SUPREME COURT OF THE STATE OF NEW YORK COUNTY OF NEW YORK: PART 11
Apr 28, 2014
2014 N.Y. Slip Op. 31161 (N.Y. Sup. Ct. 2014)

Opinion

INDEX NO. 1592423/12

04-28-2014

RICHARD WARE LEVITT, d/b/a LEVITT & KAIZER, Attorneys at Law, A New York Partnership, Plaintiff, v. STUART JACKSON, Defendant.


, J.:

In this action for attorney's fees, plaintiff moves for an order pursuant to CPLR 3212 granting summary judgment in the amount of $48,882.00. Defendant, pro se, opposes the motion.

On a motion for summary judgment, the moving party must make a prima facie showing of entitlement to judgment as a matter of law, by submitting evidentiary proof in admissible form sufficient to establish the absence of any material issues of fact. See CPLR 3212 [b]; Winegrad v. New York University Medical Center, 64 NY2d 851, 853 (1985); Zuckerman v. City of New York, 49 NY2d 557, 562 (1980); Meridian Management Corp v. Cristi Cleaning Service Corp, 70 AD3d 508, 510 (1st Dept 2010). Once such showing is made, the opposing party must "show facts sufficient to require a trial of any issue of fact." CPLR 3212 (b); see Zuckerman v. City of New York, supra at 562.

In support of the motion, plaintiff Levitt submits an affidavit, and he also submits an affidavit from the law firm's office manager, Susan McMahon, and documents including plaintiff's August 28, 2008 engagement letter addressed to defendant Jackson, email correspondence between the parties, reminder statements addressed to defendant Jackson as to the balance due and owing, and invoices addressed to defendant Jackson detailing the legal services provided by plaintiff to defendant Jackson.

■ **Exercise instructions**:
Copy the court opinion above in full, word for word.

■ **Dataset extract**:
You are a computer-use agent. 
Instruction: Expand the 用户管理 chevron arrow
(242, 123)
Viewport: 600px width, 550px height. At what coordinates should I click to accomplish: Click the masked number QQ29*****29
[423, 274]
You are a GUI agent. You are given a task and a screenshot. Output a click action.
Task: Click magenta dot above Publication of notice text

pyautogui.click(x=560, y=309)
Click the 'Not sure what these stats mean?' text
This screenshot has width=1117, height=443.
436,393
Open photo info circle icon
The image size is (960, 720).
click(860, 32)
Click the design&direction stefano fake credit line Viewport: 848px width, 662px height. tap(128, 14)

--

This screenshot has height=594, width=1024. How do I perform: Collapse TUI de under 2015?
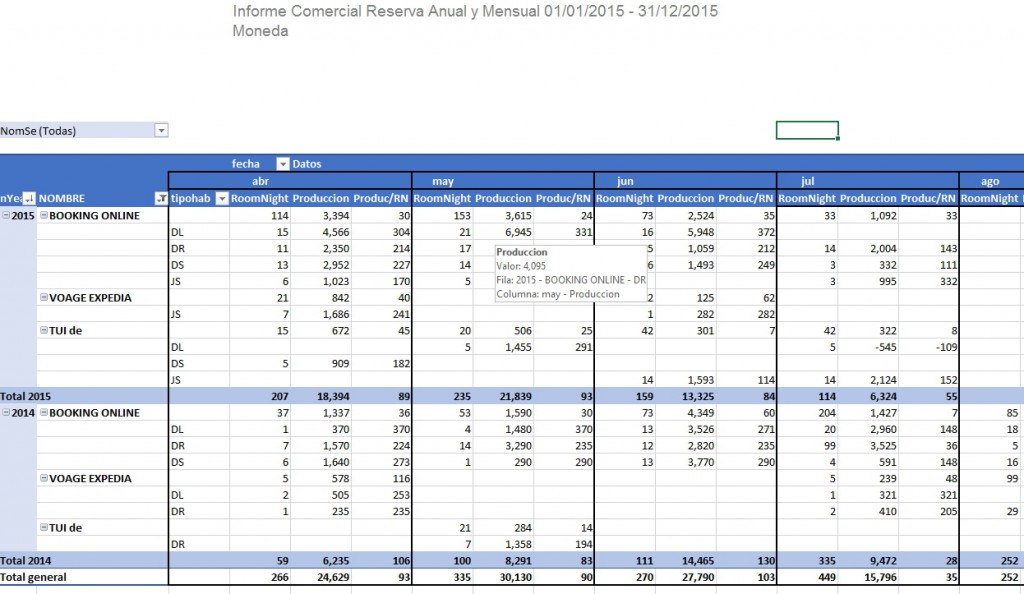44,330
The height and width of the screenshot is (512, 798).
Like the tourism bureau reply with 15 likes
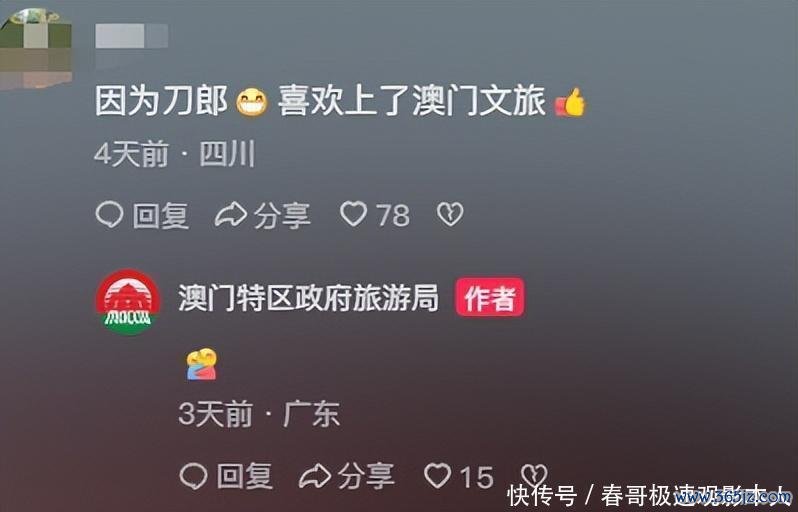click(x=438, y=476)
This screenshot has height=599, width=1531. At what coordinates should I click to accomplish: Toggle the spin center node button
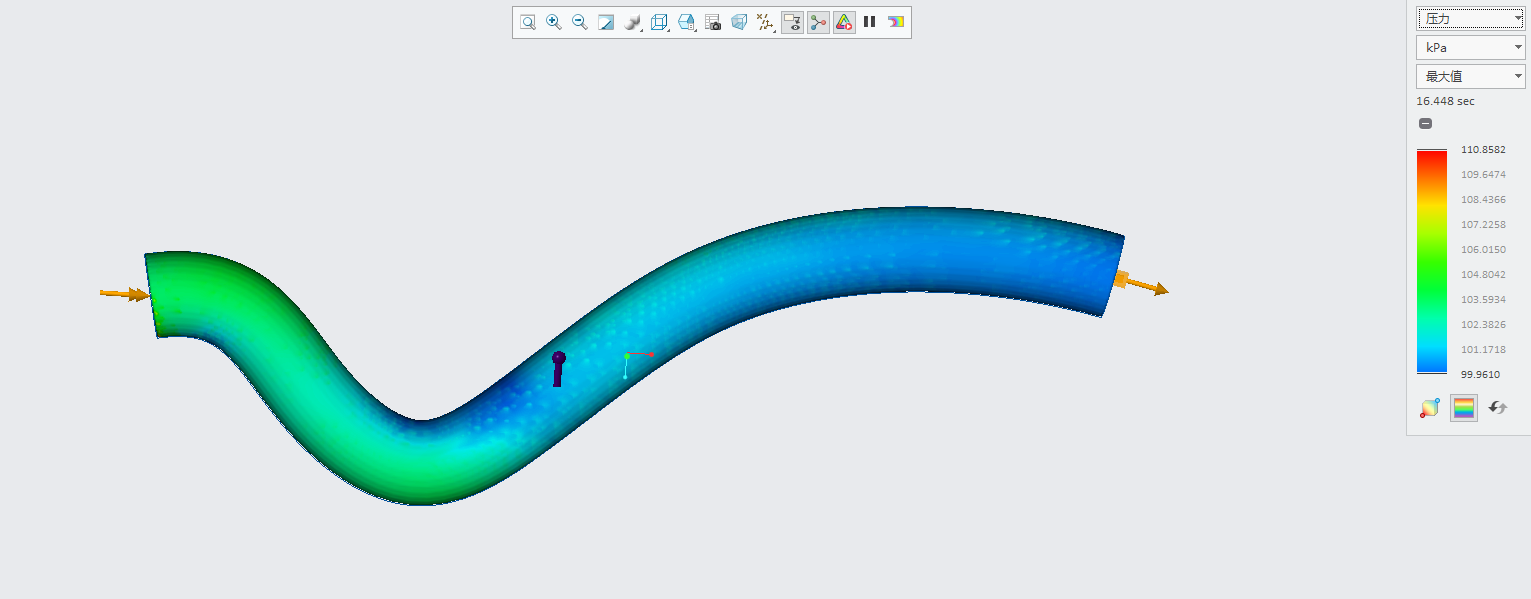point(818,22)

■ **Answer to this exercise**:
SUPREME COURT OF THE STATE OF NEW YORK COUNTY OF NEW YORK: PART 11
Apr 28, 2014
2014 N.Y. Slip Op. 31161 (N.Y. Sup. Ct. 2014)

Opinion

INDEX NO. 1592423/12

04-28-2014

RICHARD WARE LEVITT, d/b/a LEVITT & KAIZER, Attorneys at Law, A New York Partnership, Plaintiff, v. STUART JACKSON, Defendant.


, J.:

In this action for attorney's fees, plaintiff moves for an order pursuant to CPLR 3212 granting summary judgment in the amount of $48,882.00. Defendant, pro se, opposes the motion.

On a motion for summary judgment, the moving party must make a prima facie showing of entitlement to judgment as a matter of law, by submitting evidentiary proof in admissible form sufficient to establish the absence of any material issues of fact. See CPLR 3212 [b]; Winegrad v. New York University Medical Center, 64 NY2d 851, 853 (1985); Zuckerman v. City of New York, 49 NY2d 557, 562 (1980); Meridian Management Corp v. Cristi Cleaning Service Corp, 70 AD3d 508, 510 (1st Dept 2010). Once such showing is made, the opposing party must "show facts sufficient to require a trial of any issue of fact." CPLR 3212 (b); see Zuckerman v. City of New York, supra at 562.

In support of the motion, plaintiff Levitt submits an affidavit, and he also submits an affidavit from the law firm's office manager, Susan McMahon, and documents including plaintiff's August 28, 2008 engagement letter addressed to defendant Jackson, email correspondence between the parties, reminder statements addressed to defendant Jackson as to the balance due and owing, and invoices addressed to defendant Jackson detailing the legal services provided by plaintiff to defendant Jackson.